Believe it or not, this is a question I was posed by one of my colleagues several years ago. I responded, “I do not know, what are they?”
The response, “The first is your family, the second is your faith, and the third… your network infrastructure solution.”
Well, as you can imagine, I was taken aback. Whether in jest or not, it does have an important message. There is little business or social activity that does not rely on some form of network infrastructure today. Life as we know it would not be the same without it, although we could probably make more sense of it from those digital natives we call our children.
At parties or on a night out, I am often asked what I do and who I work for. I energetically say CommScope and that we supply network infrastructure solutions upon which internet connectivity relies. As you can imagine, the usual response is that their eyes glaze over, and they take the earliest opportunity to move on. (I have finally realized after all these years why I get left in the corner on my own.)

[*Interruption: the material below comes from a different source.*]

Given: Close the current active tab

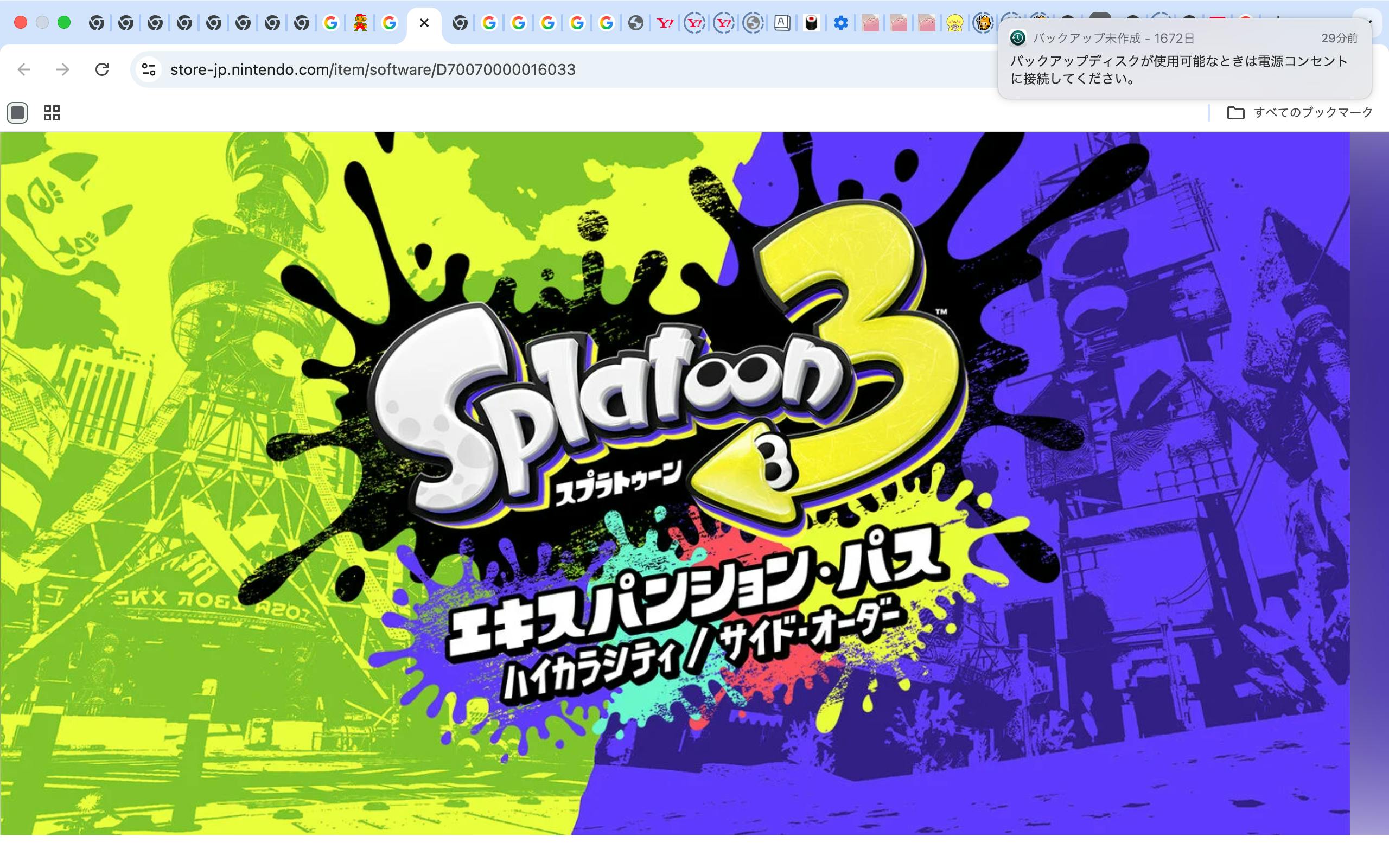Looking at the screenshot, I should [x=424, y=23].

On the odd occasion I might get a follow up question, “I never heard of them. Are they a big company?”
“We are a global company with multi-billion-dollar revenues,” I tell them. You can see the shock and surprise. People’s perceptions and reactions show that most do not realize or have ever thought about how big the infrastructure industry is or how much people rely on it in their everyday lives. It is little wonder when infrastructure products are, by design, almost always hidden from view or concealed within other objects.

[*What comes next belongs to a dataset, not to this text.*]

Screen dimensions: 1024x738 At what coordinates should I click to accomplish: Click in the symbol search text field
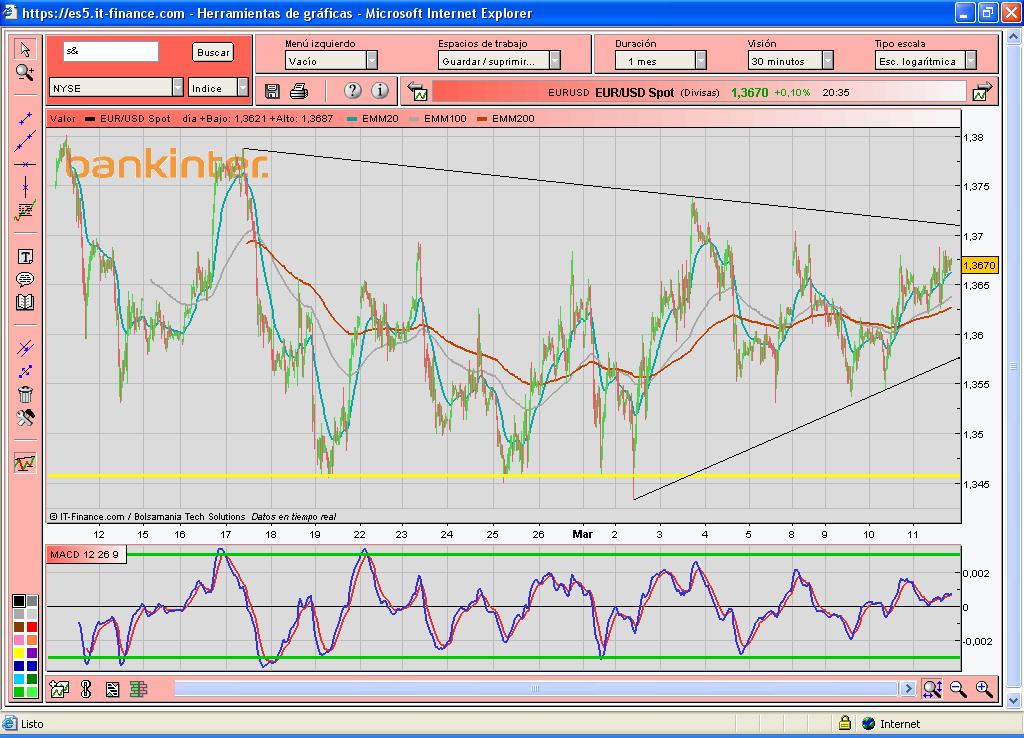[110, 51]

The hottest infrastructure topics today are the variety of new wireless systems and platforms being deployed or developed. To most, the word “wireless” conjures up images of freedom from cabling or wiring.

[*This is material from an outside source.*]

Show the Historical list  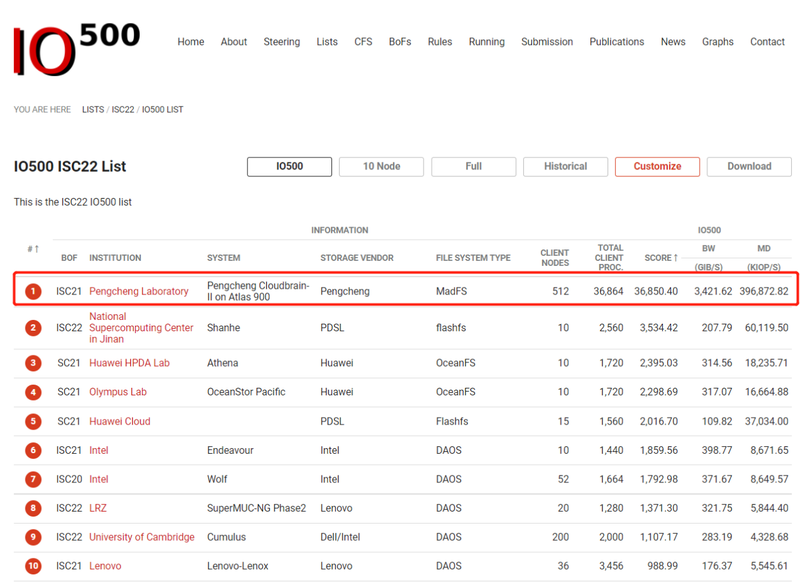pos(565,166)

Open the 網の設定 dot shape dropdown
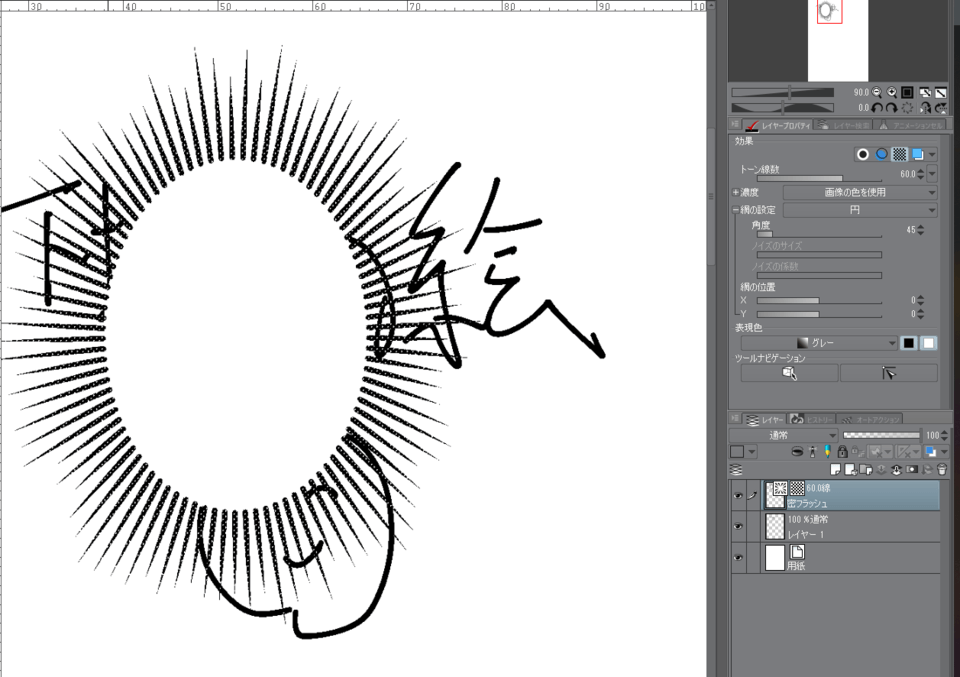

With ever increasing bandwidth requirements and number of network-connected devices (i.e. Internet of Things), coupled with the need for more and more wireless coverage and capacity, extensive cabling, both copper and optical fiber, is required to support wireless networks, whether they will be 5G cellular or Wi-Fi 6. Now, that is music to my ears.
What a great thought for all cabling evangelists still out there–wire more to wireless.
You may have concluded that I may be a little strange. (I like to think of it as passionate about the infrastructure industry.) The facts remain that infrastructure choices are and will remain extremely important, if not critical for all forms of communication, whether they be wired or wireless. As I make my way out of the corner, please remember to not take those infrastructure choices lightly.